**EXERCISE:** Copy out exactly the lines from the start of the data to the line containing "This screenshot has height=951, width=1080.". Include both.

-- Opening Marker --

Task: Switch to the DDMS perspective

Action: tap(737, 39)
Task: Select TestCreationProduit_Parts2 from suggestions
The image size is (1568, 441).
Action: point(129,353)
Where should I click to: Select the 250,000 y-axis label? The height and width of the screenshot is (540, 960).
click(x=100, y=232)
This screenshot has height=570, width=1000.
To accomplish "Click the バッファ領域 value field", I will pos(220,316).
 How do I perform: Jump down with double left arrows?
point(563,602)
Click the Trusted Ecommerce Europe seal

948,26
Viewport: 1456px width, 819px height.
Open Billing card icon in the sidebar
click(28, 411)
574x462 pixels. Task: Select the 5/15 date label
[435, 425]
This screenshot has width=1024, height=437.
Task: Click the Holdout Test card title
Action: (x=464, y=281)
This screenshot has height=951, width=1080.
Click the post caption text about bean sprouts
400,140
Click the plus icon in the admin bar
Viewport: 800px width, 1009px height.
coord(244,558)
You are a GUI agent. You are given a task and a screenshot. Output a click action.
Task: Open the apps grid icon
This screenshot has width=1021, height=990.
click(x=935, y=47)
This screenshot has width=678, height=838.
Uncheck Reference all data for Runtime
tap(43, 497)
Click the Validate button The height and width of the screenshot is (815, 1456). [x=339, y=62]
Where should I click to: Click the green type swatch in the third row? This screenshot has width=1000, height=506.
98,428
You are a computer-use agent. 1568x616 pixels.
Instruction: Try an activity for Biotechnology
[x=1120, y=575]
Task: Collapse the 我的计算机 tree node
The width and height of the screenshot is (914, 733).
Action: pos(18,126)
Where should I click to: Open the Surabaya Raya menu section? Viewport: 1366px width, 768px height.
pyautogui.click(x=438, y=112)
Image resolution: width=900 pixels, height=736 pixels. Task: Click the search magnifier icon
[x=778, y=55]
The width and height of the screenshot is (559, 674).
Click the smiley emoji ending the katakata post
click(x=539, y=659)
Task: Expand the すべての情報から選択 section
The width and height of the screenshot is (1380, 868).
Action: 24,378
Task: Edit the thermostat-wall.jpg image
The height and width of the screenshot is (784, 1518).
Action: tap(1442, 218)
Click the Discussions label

-- Closing Marker --

**ANSWER TO THE PROBLEM:**
Task: Switch to the DDMS perspective

Action: tap(737, 39)
Task: Select TestCreationProduit_Parts2 from suggestions
The image size is (1568, 441).
Action: point(129,353)
Where should I click to: Select the 250,000 y-axis label? The height and width of the screenshot is (540, 960).
click(x=100, y=232)
This screenshot has height=570, width=1000.
To accomplish "Click the バッファ領域 value field", I will pos(220,316).
 How do I perform: Jump down with double left arrows?
point(563,602)
Click the Trusted Ecommerce Europe seal

948,26
Viewport: 1456px width, 819px height.
Open Billing card icon in the sidebar
click(28, 411)
574x462 pixels. Task: Select the 5/15 date label
[435, 425]
This screenshot has width=1024, height=437.
Task: Click the Holdout Test card title
Action: (x=464, y=281)
This screenshot has height=951, width=1080.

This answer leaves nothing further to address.